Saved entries

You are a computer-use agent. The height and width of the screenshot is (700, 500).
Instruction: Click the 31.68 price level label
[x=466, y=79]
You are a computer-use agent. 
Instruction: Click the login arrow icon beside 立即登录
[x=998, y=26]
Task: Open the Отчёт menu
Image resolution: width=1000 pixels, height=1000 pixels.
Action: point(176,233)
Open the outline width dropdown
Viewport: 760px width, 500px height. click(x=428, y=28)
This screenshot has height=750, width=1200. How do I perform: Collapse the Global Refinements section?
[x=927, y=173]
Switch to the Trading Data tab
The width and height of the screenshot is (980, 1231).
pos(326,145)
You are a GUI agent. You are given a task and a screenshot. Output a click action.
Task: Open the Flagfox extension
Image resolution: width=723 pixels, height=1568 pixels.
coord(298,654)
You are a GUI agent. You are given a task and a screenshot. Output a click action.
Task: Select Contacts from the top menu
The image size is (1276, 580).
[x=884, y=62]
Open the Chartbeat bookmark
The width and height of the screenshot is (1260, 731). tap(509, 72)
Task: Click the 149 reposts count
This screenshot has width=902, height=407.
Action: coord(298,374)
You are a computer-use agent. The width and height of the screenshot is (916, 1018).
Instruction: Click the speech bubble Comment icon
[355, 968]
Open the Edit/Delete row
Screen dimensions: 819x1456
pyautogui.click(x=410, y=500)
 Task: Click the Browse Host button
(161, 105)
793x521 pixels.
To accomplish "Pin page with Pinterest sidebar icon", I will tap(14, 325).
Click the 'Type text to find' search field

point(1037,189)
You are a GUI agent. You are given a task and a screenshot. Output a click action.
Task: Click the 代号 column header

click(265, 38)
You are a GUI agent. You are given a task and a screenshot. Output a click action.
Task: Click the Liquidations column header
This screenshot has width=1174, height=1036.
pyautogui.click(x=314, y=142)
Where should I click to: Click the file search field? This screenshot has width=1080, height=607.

Task requirements:
Nothing is to be left out: set down all the records again exactly.

Result of the task:
You are a computer-use agent. The height and width of the screenshot is (700, 500).
Instruction: Click the 31.68 price level label
[x=466, y=79]
You are a computer-use agent. 
Instruction: Click the login arrow icon beside 立即登录
[x=998, y=26]
Task: Open the Отчёт menu
Image resolution: width=1000 pixels, height=1000 pixels.
Action: point(176,233)
Open the outline width dropdown
Viewport: 760px width, 500px height. click(x=428, y=28)
This screenshot has height=750, width=1200. How do I perform: Collapse the Global Refinements section?
[x=927, y=173]
Switch to the Trading Data tab
The width and height of the screenshot is (980, 1231).
pos(326,145)
You are a GUI agent. You are given a task and a screenshot. Output a click action.
Task: Open the Flagfox extension
Image resolution: width=723 pixels, height=1568 pixels.
coord(298,654)
You are a GUI agent. You are given a task and a screenshot. Output a click action.
Task: Select Contacts from the top menu
The image size is (1276, 580).
[x=884, y=62]
Open the Chartbeat bookmark
The width and height of the screenshot is (1260, 731). tap(509, 72)
Task: Click the 149 reposts count
This screenshot has width=902, height=407.
Action: coord(298,374)
You are a computer-use agent. The width and height of the screenshot is (916, 1018).
Instruction: Click the speech bubble Comment icon
[355, 968]
Open the Edit/Delete row
Screen dimensions: 819x1456
pyautogui.click(x=410, y=500)
 Task: Click the Browse Host button
(161, 105)
793x521 pixels.
To accomplish "Pin page with Pinterest sidebar icon", I will tap(14, 325).
Click the 'Type text to find' search field

point(1037,189)
You are a GUI agent. You are given a task and a screenshot. Output a click action.
Task: Click the 代号 column header

click(265, 38)
You are a GUI agent. You are given a task and a screenshot. Output a click action.
Task: Click the Liquidations column header
This screenshot has width=1174, height=1036.
pyautogui.click(x=314, y=142)
Where should I click to: Click the file search field? This screenshot has width=1080, height=607.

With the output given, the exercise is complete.